Friday, January 21, 2022

Experimental TrueNAS Server Build

 More and more, there is open source software appearing that will do something that used to require a very expensive piece of hardware and/or software.  TrueNAS (with TrueNAS Core, formerly FreeNAS) is one such open source project.

With a view to moving my organisation's data to TrueNAS, as a test case I decided to configure an old circa-2012 HPE Proliant SE1220 with TrueNAS. It was quite an adventure, and this naturally lead to a blog post.

At this point, I'd like to thank Ben Pridmore, of First Nations Media, for productive discussions and suggestions at all stages of this investigation, and for collaboration with the hardware issues.
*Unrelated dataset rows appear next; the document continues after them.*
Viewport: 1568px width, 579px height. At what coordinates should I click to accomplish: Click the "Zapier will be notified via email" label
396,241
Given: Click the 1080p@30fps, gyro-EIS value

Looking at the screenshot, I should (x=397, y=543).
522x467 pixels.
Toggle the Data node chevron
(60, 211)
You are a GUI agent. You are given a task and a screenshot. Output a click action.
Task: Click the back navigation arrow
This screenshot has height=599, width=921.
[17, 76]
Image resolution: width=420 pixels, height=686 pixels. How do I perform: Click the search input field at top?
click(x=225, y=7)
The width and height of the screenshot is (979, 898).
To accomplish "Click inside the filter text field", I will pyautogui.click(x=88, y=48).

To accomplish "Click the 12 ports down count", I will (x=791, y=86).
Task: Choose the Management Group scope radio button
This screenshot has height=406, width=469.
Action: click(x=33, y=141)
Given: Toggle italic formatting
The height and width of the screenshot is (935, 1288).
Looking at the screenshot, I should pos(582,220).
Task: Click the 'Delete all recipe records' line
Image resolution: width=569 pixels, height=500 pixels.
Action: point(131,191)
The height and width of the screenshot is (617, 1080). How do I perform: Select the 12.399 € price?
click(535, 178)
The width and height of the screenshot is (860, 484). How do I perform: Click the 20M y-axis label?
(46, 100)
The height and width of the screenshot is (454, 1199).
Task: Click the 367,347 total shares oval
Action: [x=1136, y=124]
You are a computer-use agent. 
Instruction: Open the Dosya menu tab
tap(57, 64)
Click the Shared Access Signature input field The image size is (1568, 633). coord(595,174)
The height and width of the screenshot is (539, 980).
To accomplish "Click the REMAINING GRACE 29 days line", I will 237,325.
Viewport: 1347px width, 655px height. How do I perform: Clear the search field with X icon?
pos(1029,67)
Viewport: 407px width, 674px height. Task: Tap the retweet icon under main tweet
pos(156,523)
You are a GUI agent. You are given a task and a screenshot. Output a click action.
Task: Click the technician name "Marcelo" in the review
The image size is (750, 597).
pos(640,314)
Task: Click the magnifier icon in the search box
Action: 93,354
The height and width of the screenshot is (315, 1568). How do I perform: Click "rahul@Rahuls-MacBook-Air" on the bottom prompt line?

I think a lot of organisations have old server hardware lying around, and if not there is incredibly cheap superseded hardware online to play around with. 

First, let's go over some terms and background, because the tech moves quickly, and perhaps, like me, this is the first time you've had to look at SAS or HBAs in any kind of depth. I'll assume you know what RAID is, since that is foundational for the whole post.

SATA

I'm sure everyone is familiar with SATA, which has been the hard drive interface of choice for a long time now. SATA stands for Serial ATA (ATA standing for Advanced Technology Attachment - hello, marketing terminology!).  SATA took over from PATA, or IDE as it was also known, with PATA being Parallel ATA or originally just called ATA before there was a need to distinguish between serial and parallel versions.

A SATA III Interface can deliver 6Gbit/s (600Mbyte/s) with SATA II half that, and SATA I half again (1.5 Gbit/s). SATA can be used only for single drives: one drive per SATA port/cable.

SAS and SAS Expanders

SAS evolved out of SCSI, and fulfils a similar role to SATA, but it's a higher end product used in servers and enterprise hardware. It has multi channels, better bidirectional throughput, higher signalling voltages (hence greater maximum cable length) and a number of other advantages, and the common speeds are currently 3Gbit/s, 6Gbit/s and 12 Gbit/s.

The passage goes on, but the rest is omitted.